[Arbeitsaufträge]
a - Prüfen Sie, ob die folgenden Aussagen mit dem Text über die kommunistischen Gemeinden übereinstimmen. Antworten Sie jeweils mit Ja oder Nein und zitieren Sie die entscheidenden Worte des Textes wörtlich.
(i) Die Kommunisten von Amana gaben zu, dass ein Lohnarbeiter an einem Tag so viel Arbeit leistete wie ein Gemeindemitglied in zwei Tagen.
(ii) Die deutschen Kommunisten lehnten Bier und Wein grundsätzlich ab.
(iii) Das Leben in den kommunistischen Gesellschaften war im Ganzen eintönig.
b - Setzen Sie den Text über die kommunistischen Gemeinden nach seinem letzten Satz fort.

─── Seitentext ───

Die Kommunisten von Oneida hatten eine kurze Arbeitszeit und widmeten der Ruhe und Erholung viel Zeit; die Kommunisten von Amana räumten ein, daß ein Lohnarbeiter so viel Arbeit in einem Tage verrichtete, wie ein Mitglied der Gemeinde in zweien.

Die Kommunisten beobachteten auch in der Regel die rationellen Vorschriften der Hygiene sehr genau, waren Muster von Reinlichkeit und fast ohne Ausnahme von sehr mäßiger Lebensweise, obwohl die deutschen Kommunisten gutes Bier und Wein, besonders zur Erntezeit, nicht verschmähten.

Entgegen der allgemeinen Anschauung war das Leben in den kommunistischen Gesellschaften im großen und ganzen nicht eintönig. Die Kommunisten bemühten sich, soviel Abwechslung als möglich in ihre Gewohnheiten und Beschäftigungen zu bringen. Die Harmonisten, Perfektionisten, Ikarier und Shakers wechselten alle ihren Wohnsitz zu wiederholtenmalen. Nordhoff sagt von der Oneidagemeinde: »Sie scheinen eine geradezu fanatische Furcht vor der Schablone zu haben. Daher wechseln sie häufig ihre Beschäftigung, ändern mit großer Sorgfalt die Ordnung bei ihren abendlichen Versammlungen und Vergnügungen und haben sogar die Stunden ihrer Mahlzeiten verschoben.« Bei den fourieristischen Phalangen war der Wechsel in der Beschäftigung ein Hauptgrundsatz, und dasselbe gilt von fast allen anderen Gemeinden.

Sie waren heiter und fröhlich in ihrer eigenen stillen Art. Krankheit war selten unter ihnen, und soviel man weiß, ist kein einziger Fall von Wahnsinn oder Selbstmord unter ihnen vorgekommen.

─── Bereitgestellte Daten ───

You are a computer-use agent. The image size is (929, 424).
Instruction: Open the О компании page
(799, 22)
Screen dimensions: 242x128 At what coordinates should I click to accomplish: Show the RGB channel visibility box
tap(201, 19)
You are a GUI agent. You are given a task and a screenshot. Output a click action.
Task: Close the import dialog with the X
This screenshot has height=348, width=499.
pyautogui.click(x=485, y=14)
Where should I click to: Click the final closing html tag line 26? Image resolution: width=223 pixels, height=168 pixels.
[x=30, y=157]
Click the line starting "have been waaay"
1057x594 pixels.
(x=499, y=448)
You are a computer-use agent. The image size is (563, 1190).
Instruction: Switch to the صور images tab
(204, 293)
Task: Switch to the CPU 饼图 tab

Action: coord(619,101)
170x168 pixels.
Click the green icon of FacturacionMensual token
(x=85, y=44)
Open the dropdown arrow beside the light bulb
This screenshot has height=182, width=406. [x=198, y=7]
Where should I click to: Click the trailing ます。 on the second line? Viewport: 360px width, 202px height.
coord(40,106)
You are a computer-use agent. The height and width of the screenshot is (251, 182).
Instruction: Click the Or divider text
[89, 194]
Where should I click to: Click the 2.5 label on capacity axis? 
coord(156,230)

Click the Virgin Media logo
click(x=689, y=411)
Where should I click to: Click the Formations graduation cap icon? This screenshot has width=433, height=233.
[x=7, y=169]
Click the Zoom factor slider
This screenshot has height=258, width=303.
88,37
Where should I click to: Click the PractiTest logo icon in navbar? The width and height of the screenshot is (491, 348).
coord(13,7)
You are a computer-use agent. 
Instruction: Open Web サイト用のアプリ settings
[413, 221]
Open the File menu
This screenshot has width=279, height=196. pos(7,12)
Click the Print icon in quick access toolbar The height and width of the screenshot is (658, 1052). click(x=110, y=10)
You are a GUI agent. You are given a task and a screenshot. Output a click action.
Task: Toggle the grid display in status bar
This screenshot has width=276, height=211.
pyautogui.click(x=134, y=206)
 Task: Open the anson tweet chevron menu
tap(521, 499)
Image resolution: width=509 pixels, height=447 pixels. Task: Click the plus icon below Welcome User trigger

───

[Lösungen]
a -
(i) Ja: „die Kommunisten von Amana räumten ein, daß ein Lohnarbeiter so viel Arbeit in einem Tage verrichtete, wie ein Mitglied der Gemeinde in zweien“
(ii) Nein: „obwohl die deutschen Kommunisten gutes Bier und Wein, besonders zur Erntezeit, nicht verschmähten“
(iii) Nein: „Entgegen der allgemeinen Anschauung war das Leben in den kommunistischen Gesellschaften im großen und ganzen nicht eintönig.“

b -
Unter solchen Umständen ist es nicht weiter verwunderlich, daß die Kommunisten die langlebigsten Leute in den Vereinigten Staaten waren.

Unter den Mitgliedern der Amanagemeinde gab es vor kurzem zwei Personen über neunzig Jahre und ungefähr fünfundzwanzig zwischen achtzig und neunzig. Die meisten Harmonisten lebten in die Siebenzig und länger. Bei den Shakers ist neunzig kein ungewöhnliches Alter. Die Zoariten hatten im Jahre 1877 in ihren Reihen ein Mitglied im Alter von fünfundneunzig Jahren und eine Frau von dreiundneunzig, die beide freiwillig weiter arbeiteten, und viele Mitglieder über fünfundsiebzig; und in Oneida lebten viele Mitglieder mehr als achtzig Jahre. Von den Gründern und Führern der Gemeinden erreichte Rapp ein Alter von neunzig Jahren; Bäumeler und Noyes fünfundsiebzig Jahre und Marchand, einer der Führer der Ikarier, ist noch jetzt im Alter von siebenundachtzig Jahren in voller Kraft und tätig.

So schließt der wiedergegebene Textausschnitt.